Can anyone answer with steps how to get the expected value of this random variable?
Let $X$ be a random variable with following c.d.f,
$$F(x) = \begin{cases}0 &x < -1\\ \dfrac{1-x^2}4 & -1 \le x < \dfrac{-1}{\sqrt 2}\\ \dfrac12 - x^4 & \dfrac{-1}{\sqrt 2} \le x < 0 \\ \dfrac34 + x & 0 \le x \lt\dfrac14 \\ 1 &x \ge \dfrac14 \end{cases}$$
Find $\mathbb E(X)$
You can compute the expectation directly from the cdf using the formula: \begin{align*} \operatorname E[X] &= \int_0^\infty (1-F(x)) \, dx - \int_{-\infty}^0 F(x)\, dx \end{align*} In order to solve these integrals, you have to break the region of integration into the regions that were used to define $F(x)$.

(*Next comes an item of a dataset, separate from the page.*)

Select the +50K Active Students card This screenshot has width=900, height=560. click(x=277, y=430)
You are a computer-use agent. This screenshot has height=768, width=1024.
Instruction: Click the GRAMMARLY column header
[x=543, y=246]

In the interiors of these intervals, you can differentiate to get the p.d.f. But in addition there may be point masses at the boundaries between the intervals. Those give you a discrete part of the probability distribution. Thus the expected value is $$ \operatorname E(X) = \int_{-\infty}^\infty x F'(x)\, dx + \sum \Big\{ x f(x) : x \text{ is a boundary point where there is a point mass} \Big\}. $$ Notice that the integral is only over a bounded interval since $F'$ is $0$ on the two unbounded components.